Вера помешана на своем музее, дружит с бывшей свекровью, у которой в основном и живет ее сын (Вера часто ездит в командировки), держит очаровательного щеночка Кузю, похожего на головку одуванчика и, по — моему, не может изжить в душе пленительный образ неверного Пискалькина. Он — коротышка, по — провинциальному фасонистый: расклешенные джинсы, пряжка ремня величиной с Бранденбургские ворота, обтяжная рубашка из мохры и «кудри черные до плеч». Самолюбивый карлик, он бросил Веру, потому что она «всегда со знакомыми говорит о непонятном». Он взял простую, малограмотную бабу (учительницу начальной школы), которая «по крайности, не задается», и катает ее на мотоцикле мимо бывшего женского монастыря, где перемогает свое одиночество слишком культурная Вера.

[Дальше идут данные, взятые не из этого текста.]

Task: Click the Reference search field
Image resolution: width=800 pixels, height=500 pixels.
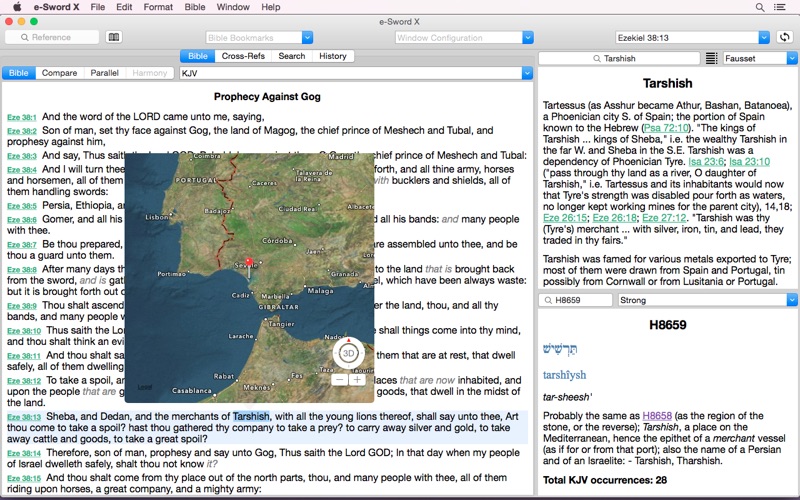Action: pyautogui.click(x=52, y=37)
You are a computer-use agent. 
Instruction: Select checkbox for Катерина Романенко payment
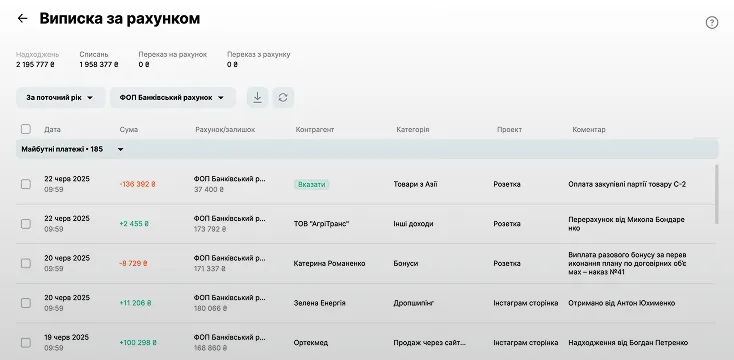(x=26, y=263)
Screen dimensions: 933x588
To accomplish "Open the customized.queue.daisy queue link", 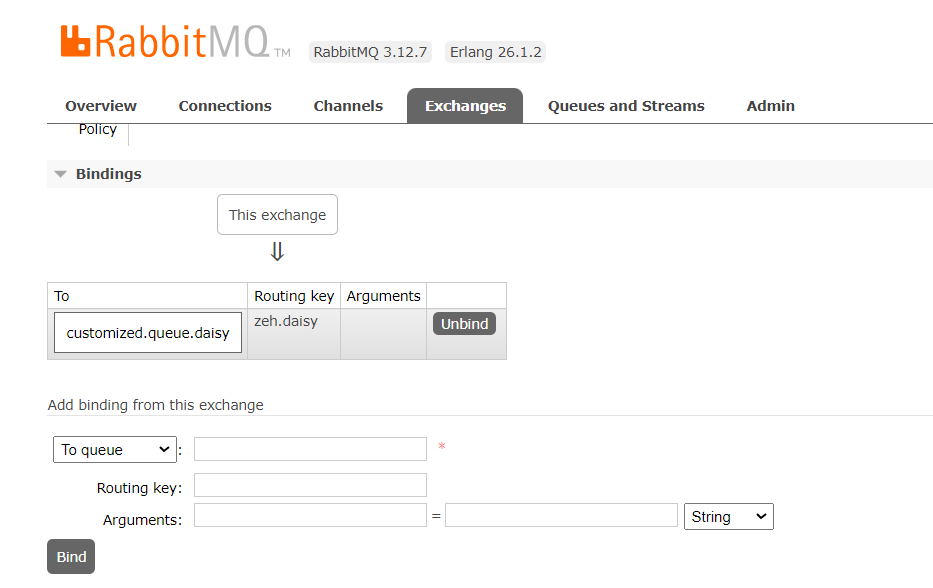I will [x=148, y=333].
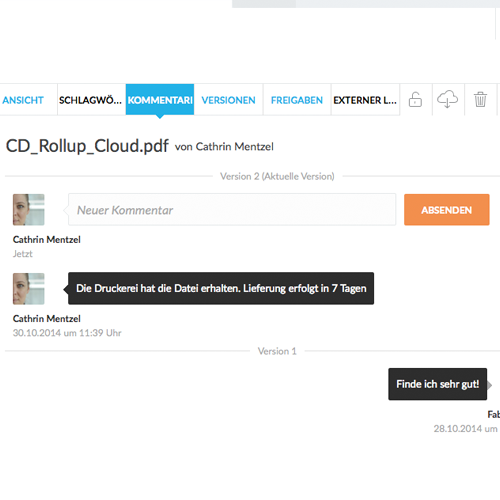Open the Versionen tab

click(x=228, y=100)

Я пишу все это в квартире, устроенной нам заботливым Геннадием, а Гиппиус умчался в Кашин. Судя по его предотъездной нервности и по тому, что он даже не предложил мне сопутствовать ему, в высохшей головенке роится множество планов. Тут и горячее, бескорыстное желание помочь музей ным работникам разобраться в их запасниках, отделить, так сказать, злаки от плевел, и естественное любопытство матерого коллекционера к завали старины, и благородное мужское желание скрасить Вере ее одиночество — словом; всё было ЗА поездку в Кашин (без меня) и ничего ПРОТИВ. Я, впрочем, и не собирался ехать, поскольку вечером у меня выступление в центральной библиотеке, устроенное библиотекаршей Анной Сергеевной, той самой, что некогда прислала мне фотографию затонувшей колокольни и заразила тоской о Калязине. А кроме того, я предпочитал, чтобы ограбление храма (пусть бывшего) происходило не на моих глазах. Гиппиус умчался, не обеспечив меня, вопреки традиции, дневным прокормом. Он был так нетерпелив и противно возбужден, что я и слова не сказал о нарушении им добровольных обязанностей.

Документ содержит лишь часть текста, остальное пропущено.